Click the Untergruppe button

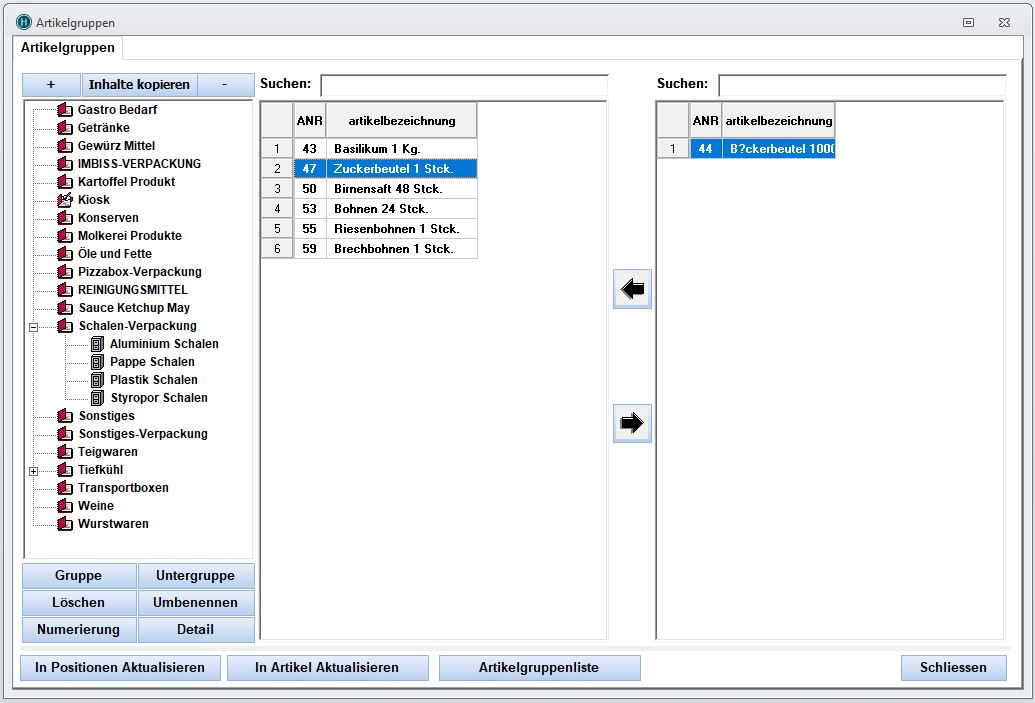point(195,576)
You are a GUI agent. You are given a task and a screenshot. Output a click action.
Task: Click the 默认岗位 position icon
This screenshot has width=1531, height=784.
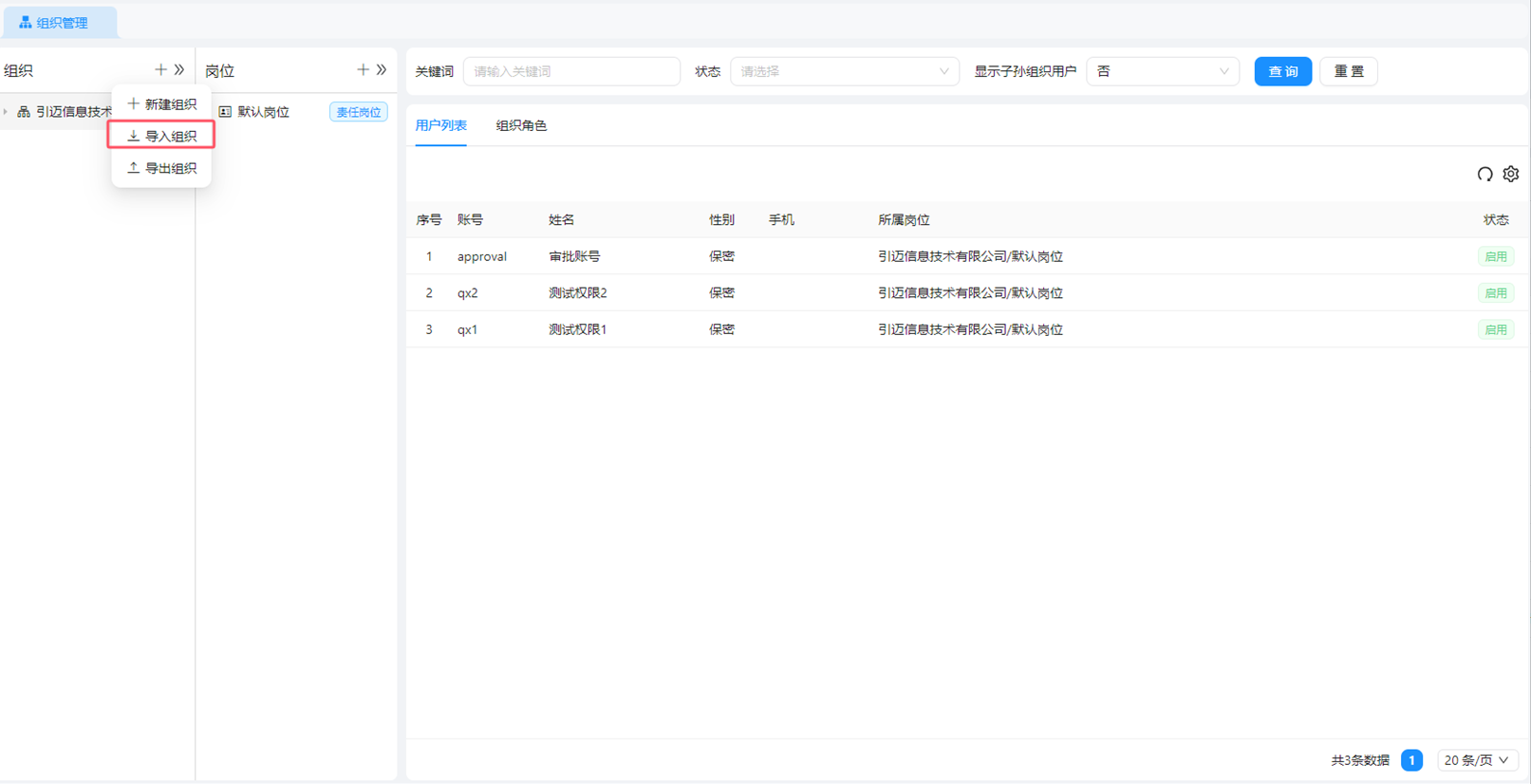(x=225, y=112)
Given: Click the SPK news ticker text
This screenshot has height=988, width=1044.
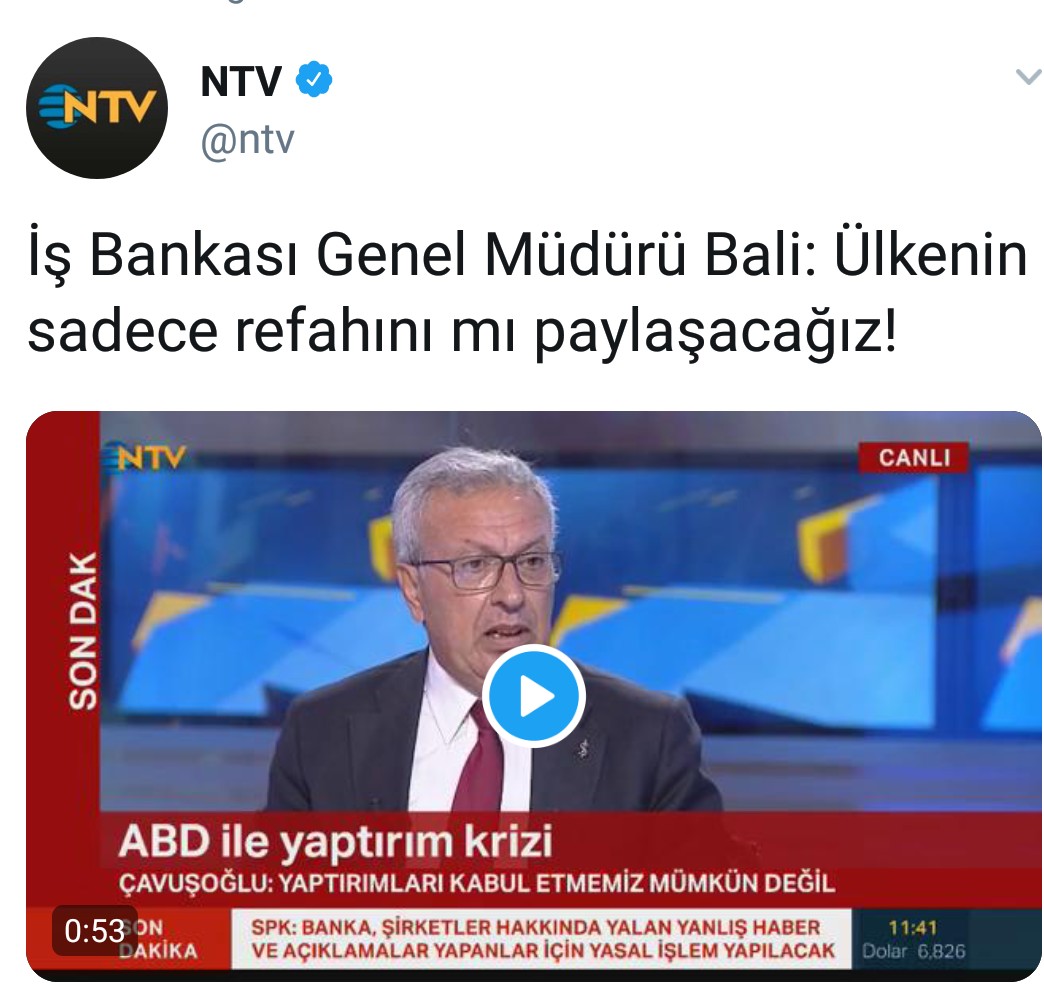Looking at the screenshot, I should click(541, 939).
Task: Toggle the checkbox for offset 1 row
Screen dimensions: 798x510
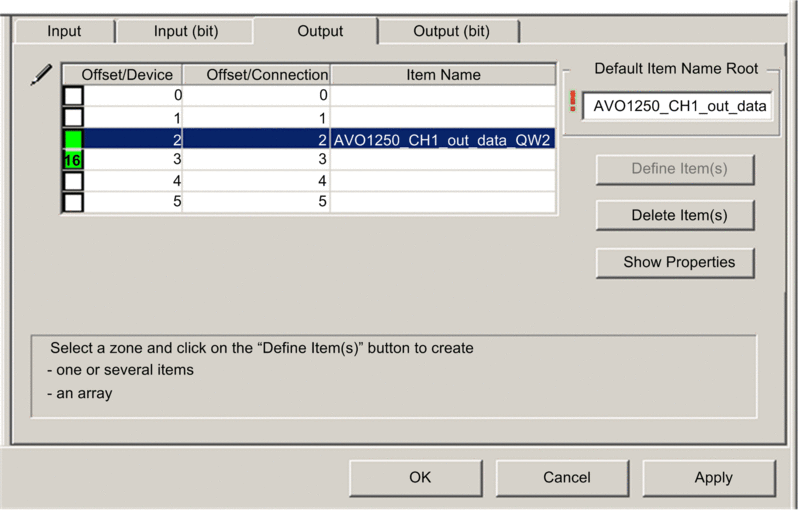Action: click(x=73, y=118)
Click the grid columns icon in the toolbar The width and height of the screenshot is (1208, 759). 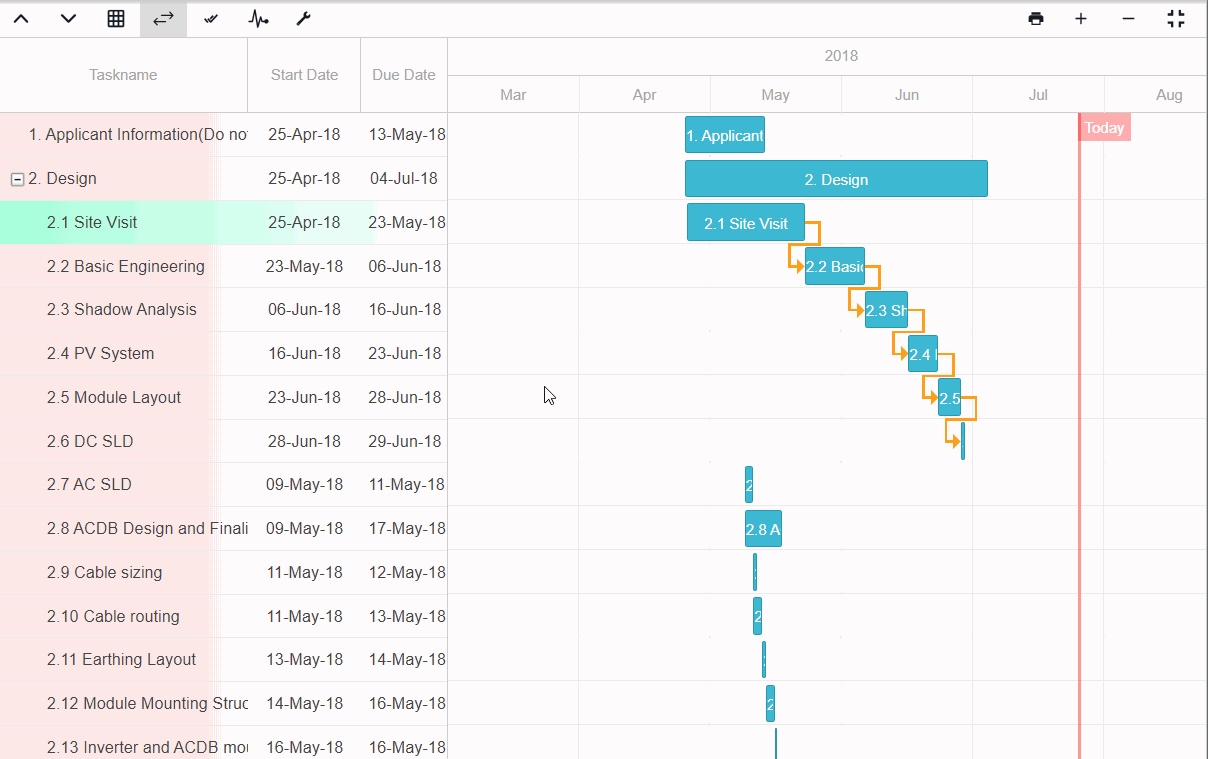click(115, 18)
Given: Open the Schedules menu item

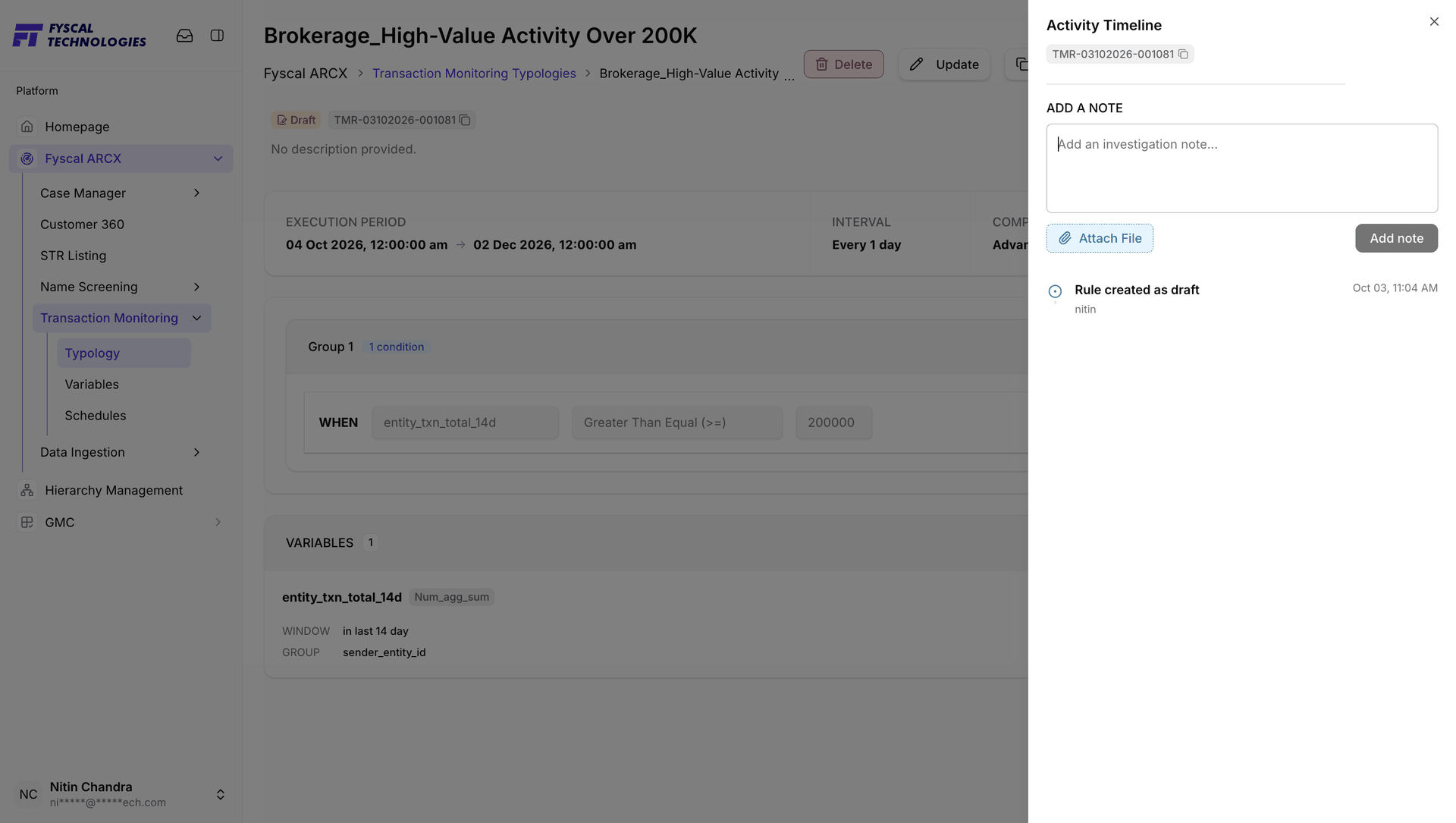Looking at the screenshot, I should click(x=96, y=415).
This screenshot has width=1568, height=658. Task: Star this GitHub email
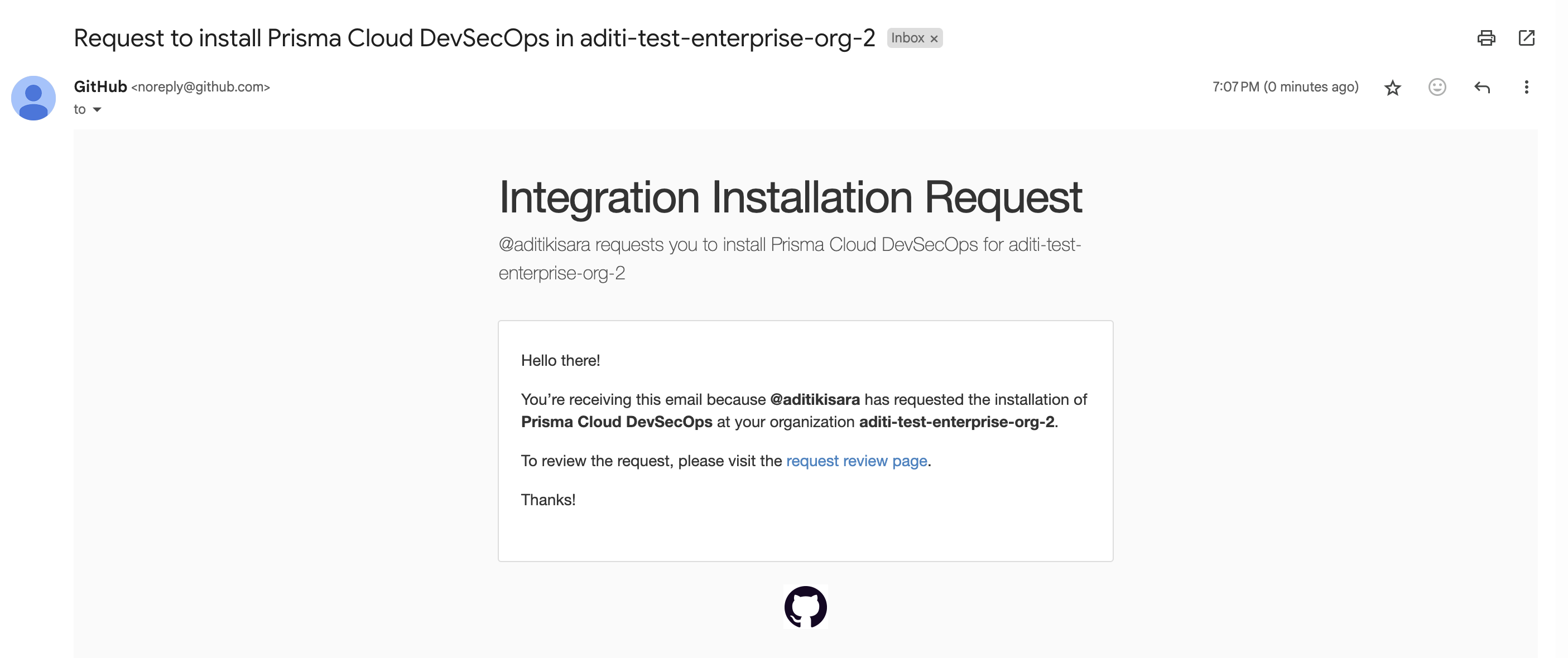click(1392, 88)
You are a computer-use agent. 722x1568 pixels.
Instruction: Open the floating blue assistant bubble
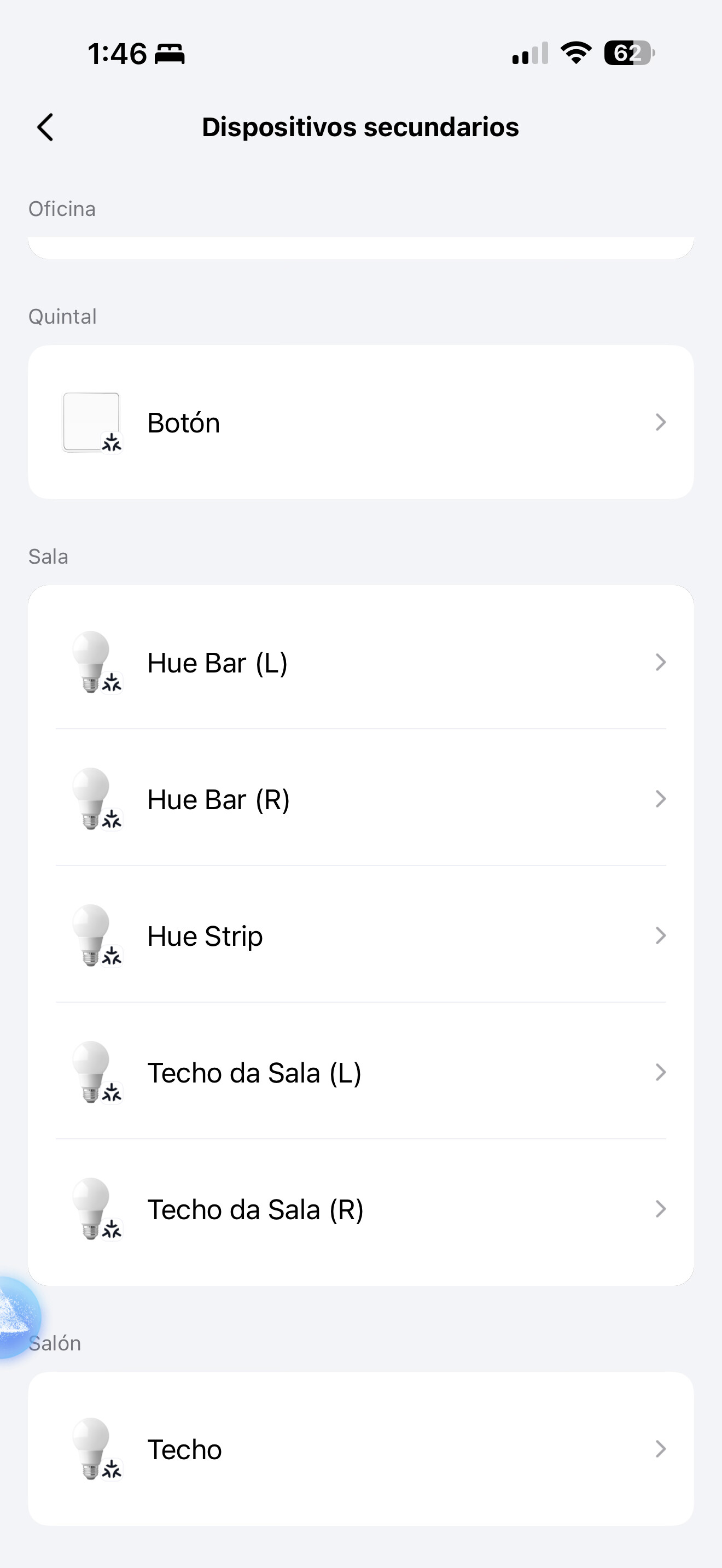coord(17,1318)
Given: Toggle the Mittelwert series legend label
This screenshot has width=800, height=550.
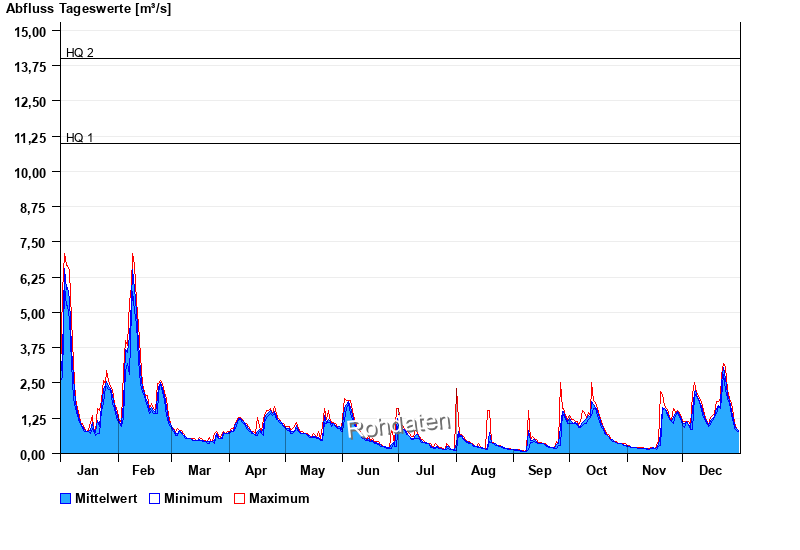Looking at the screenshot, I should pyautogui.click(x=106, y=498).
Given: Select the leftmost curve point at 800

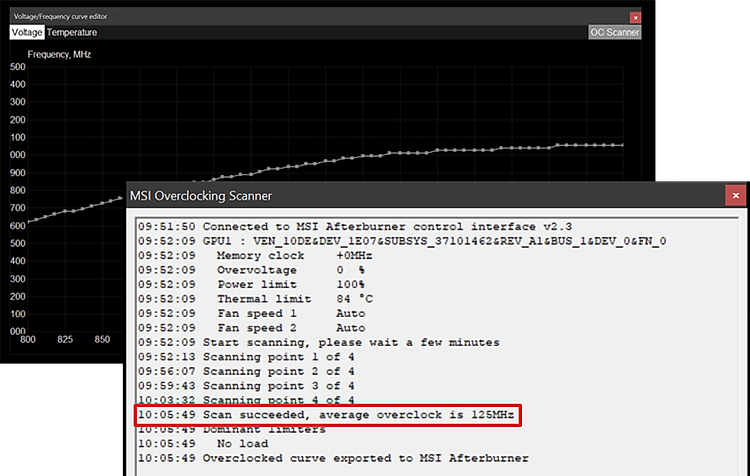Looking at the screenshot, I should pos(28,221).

> YOUR OBJECTIVE: Update the records from their start through the line containing "Looking at the screenshot, I should click(541, 939)." by replacing "news ticker" with "headline banner", leaving everything else unchanged. Omit the pictures from your answer.

> SOLUTION BELOW:
Click the Untergruppe button

point(195,576)
You are a GUI agent. You are given a task and a screenshot. Output a click action.
Task: Click the 默认岗位 position icon
This screenshot has width=1531, height=784.
(x=225, y=112)
Given: Click the SPK headline banner text
This screenshot has height=988, width=1044.
Looking at the screenshot, I should click(541, 939).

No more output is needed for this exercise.